PAST MEDICAL HISTORY: Diabetes mellitus. Arterial hypertension.
Hyperlipoproteinemia, obesity, COPD, thyroid disorder, depression.

HOME MEDICATIONS
1. Albuterol.
2. Norvasc.
3. Colace.
4. Lovenox 40 mg subcutaneous daily.
5. Atrovent.
6. Claritin.
7. Tapazole.
8. Zyprexa.
9. Protonix.
10. Zocor.
11. Prednisone.
12. Vicodin.
13. Clonidine.
14. Albuterol.
15. Ativan.
16. Fleet enema.
17. Insulin sliding scale.

SOCIAL HISTORY: Cannot be obtained.

FAMILY HISTORY: Cannot be obtained.

REVIEW OF SYSTEMS: Cannot be obtained.

PHYSICAL EXAMINATION
VITAL SIGNS: Blood pressure is 40/ ________, now 144/86, heart rate
is 122, respiratory rate is 30, pulse oximetry is 97%, temperature
94.8, on hypothermia protocol.
HEAD: The patient is intubated.
NECK: Jugular veins visible at 9 cm. There are no bruits.
CHEST: Crackles audible both lower lobes.
CARDIOVASCULAR: Irregular rate and rhythm, no murmurs.
ABDOMEN: Soft.
EXTREMITIES: 1+ pitting edema both lower extremities, 1+ pulses
dorsalis pedis and tibialis posterior bilaterally and symmetrically.

DIAGNOSTIC DATA
EKG of 9:18: Sinus rhythm, ST depressions, 134 beats per minute.
EKG at 8:55: Sinus rhythm, nonspecific ST-T changes, ST depression in
V5 and V6.
EKG at 8:58: ST elevation in leads I, II, III, aVF, reciprocal ST
depression in aVR and lead V1, ST elevation also in V3, V4, and V5
and V6.
EKG at 9:03: Sinus tachycardia, 151 beats per minute, nonspecific ST-
T changes.

LABORATORIES: White blood cells 20.4, hematocrit is 40.5, platelets
156,000. INR is 1.34. Sodium 135, potassium 4.8, creatinine is 1.3. CK
52, CK-MB 1.5. Troponin 0.23. BNP 1210.

IMPRESSIONS
1. Cardiopulmonary arrest.
2. Hypotension.
3. Coma.
4. Renal insufficiency.
5. Chronic obstructive pulmonary disease.
6. History of arterial hypertension.
7. Thyroid disorder.
8. Gastroesophageal reflux disease.
9. Diabetes mellitus.
10. Hyperlipoproteinemia.

PLAN AND COURSE: At this point, we are holding off of cardiac
catheterization given the normalization of the EKG. It is possible
that the ST elevation was seen shortly after an episode of asystole.
It is noteworthy that the patient showed marked ST elevation in
several territories, which may be suggestive of relative ischemia in
the presence of profound hypotension and clinical death.
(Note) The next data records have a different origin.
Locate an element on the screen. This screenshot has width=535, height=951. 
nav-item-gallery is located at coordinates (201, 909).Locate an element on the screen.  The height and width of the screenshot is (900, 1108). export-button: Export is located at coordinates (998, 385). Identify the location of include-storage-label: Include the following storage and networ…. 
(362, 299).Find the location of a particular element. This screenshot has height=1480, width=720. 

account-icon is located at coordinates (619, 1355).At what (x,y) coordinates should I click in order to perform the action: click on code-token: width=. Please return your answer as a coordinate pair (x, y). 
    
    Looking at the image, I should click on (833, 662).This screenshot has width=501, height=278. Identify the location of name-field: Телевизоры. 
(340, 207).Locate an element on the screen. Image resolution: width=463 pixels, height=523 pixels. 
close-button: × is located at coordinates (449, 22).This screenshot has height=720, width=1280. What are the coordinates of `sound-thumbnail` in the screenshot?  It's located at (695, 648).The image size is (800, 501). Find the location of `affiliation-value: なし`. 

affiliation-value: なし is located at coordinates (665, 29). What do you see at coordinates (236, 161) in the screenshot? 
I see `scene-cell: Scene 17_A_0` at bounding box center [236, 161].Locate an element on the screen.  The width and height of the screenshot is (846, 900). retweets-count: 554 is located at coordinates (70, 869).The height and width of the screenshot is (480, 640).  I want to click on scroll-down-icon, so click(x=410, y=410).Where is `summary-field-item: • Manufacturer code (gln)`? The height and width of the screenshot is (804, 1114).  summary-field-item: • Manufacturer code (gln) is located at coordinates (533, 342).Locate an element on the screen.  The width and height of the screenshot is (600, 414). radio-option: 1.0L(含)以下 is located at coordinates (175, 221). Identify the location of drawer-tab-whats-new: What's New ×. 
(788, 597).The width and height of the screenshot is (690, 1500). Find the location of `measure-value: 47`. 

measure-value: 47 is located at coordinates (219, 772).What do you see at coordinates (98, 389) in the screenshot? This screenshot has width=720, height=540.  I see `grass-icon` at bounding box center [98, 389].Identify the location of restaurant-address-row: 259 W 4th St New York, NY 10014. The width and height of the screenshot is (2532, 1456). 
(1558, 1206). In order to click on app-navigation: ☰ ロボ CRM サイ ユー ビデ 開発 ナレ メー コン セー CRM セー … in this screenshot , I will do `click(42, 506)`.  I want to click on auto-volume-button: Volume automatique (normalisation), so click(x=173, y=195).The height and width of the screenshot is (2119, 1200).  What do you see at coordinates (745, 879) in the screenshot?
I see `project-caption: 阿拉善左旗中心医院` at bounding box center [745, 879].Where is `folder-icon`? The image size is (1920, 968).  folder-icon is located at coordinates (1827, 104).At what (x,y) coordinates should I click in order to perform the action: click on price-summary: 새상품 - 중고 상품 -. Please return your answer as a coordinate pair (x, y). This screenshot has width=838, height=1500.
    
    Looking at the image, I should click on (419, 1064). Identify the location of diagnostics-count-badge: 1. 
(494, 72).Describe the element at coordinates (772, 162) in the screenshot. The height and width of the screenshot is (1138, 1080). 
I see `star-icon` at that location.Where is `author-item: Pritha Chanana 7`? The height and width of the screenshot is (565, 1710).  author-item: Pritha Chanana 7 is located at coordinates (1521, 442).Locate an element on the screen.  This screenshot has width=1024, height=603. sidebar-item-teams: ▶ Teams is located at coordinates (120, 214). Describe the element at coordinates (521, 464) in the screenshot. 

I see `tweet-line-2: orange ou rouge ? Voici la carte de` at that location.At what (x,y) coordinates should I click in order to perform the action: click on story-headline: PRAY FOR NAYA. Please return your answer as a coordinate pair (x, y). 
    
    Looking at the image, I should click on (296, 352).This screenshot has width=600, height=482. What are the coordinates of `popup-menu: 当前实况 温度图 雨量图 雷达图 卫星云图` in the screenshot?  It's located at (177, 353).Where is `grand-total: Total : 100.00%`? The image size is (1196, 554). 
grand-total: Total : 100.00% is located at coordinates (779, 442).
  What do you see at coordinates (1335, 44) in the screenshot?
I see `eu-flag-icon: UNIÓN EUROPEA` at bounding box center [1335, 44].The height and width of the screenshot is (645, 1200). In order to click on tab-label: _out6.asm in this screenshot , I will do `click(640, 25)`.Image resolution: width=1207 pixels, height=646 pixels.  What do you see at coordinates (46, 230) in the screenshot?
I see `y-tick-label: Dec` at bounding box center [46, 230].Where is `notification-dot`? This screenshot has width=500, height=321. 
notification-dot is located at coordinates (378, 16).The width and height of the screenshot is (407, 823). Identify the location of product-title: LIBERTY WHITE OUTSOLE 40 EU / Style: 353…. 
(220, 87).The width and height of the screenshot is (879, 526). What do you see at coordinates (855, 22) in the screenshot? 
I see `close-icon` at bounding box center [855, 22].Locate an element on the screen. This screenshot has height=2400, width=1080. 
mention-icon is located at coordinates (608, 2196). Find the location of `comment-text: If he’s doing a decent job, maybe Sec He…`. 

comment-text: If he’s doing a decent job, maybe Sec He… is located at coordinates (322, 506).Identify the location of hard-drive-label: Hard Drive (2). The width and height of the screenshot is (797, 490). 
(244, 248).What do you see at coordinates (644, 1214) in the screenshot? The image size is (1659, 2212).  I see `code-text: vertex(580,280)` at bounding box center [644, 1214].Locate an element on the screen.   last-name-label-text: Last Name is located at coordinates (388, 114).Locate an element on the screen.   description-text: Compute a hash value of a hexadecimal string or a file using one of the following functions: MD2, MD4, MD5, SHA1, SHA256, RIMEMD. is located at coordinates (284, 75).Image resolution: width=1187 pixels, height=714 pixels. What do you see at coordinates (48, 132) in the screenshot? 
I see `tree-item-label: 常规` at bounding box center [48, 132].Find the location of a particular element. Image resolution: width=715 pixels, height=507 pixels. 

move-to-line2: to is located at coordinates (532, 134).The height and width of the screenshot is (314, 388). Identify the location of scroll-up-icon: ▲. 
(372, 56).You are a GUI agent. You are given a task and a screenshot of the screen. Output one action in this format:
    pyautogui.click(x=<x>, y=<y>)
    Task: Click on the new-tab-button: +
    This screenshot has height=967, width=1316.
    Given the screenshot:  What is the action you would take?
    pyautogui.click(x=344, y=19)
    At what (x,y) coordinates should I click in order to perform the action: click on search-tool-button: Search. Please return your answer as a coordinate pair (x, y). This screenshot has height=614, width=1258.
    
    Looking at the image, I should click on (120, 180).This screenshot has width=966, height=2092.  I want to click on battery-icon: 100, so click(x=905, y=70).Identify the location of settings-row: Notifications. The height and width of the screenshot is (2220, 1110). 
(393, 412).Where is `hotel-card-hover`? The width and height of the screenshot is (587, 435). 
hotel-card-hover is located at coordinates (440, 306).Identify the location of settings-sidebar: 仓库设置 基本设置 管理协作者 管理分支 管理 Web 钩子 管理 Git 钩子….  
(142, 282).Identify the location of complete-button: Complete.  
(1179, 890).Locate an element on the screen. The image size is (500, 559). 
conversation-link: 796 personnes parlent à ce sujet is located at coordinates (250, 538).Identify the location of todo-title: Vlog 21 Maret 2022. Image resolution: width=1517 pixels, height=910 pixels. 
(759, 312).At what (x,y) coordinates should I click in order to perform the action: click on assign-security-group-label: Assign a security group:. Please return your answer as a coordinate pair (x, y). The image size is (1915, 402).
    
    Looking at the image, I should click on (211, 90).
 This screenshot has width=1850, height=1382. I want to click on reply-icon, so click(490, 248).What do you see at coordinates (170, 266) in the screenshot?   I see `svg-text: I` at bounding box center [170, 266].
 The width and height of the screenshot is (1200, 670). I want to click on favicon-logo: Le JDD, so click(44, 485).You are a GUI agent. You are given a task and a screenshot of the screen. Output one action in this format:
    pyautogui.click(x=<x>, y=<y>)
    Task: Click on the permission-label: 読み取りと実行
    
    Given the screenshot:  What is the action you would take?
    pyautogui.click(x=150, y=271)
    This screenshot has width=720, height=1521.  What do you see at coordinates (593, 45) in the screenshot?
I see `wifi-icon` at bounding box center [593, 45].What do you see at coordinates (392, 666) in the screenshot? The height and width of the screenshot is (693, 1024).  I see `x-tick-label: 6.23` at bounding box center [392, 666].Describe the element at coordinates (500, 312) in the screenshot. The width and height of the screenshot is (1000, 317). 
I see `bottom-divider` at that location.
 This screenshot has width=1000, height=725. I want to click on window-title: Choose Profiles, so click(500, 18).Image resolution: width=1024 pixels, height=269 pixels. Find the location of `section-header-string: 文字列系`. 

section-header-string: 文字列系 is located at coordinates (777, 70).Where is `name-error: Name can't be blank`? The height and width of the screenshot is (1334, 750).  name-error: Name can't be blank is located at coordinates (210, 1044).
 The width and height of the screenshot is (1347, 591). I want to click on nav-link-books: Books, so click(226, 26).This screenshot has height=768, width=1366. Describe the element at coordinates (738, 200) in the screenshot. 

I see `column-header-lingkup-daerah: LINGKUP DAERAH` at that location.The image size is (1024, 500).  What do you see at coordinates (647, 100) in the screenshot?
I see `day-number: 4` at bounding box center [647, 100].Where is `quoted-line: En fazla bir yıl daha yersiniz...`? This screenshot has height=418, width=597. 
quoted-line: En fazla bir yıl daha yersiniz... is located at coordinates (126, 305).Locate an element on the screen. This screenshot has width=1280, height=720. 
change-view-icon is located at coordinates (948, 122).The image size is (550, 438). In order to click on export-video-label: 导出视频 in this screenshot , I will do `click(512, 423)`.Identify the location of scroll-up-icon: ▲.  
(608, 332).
It is also
noteworthy that the patient, at this point, is not reactive to any
stimuli before sedation was initiated. I concur with hypothermia
protocol. The patient should remain on aspirin and on pressor
therapy. We will obtain a 2-dimensional echocardiogram. Will check
a repeat EKG, repeat CK, CK-MB. We will consider cardiac
catheterization, but will first initiate medical therapy.

ADDENDUM

CRITICAL CARE TIME: The total critical care time I spent with the
patient is 39 minutes without inclusion of any procedures.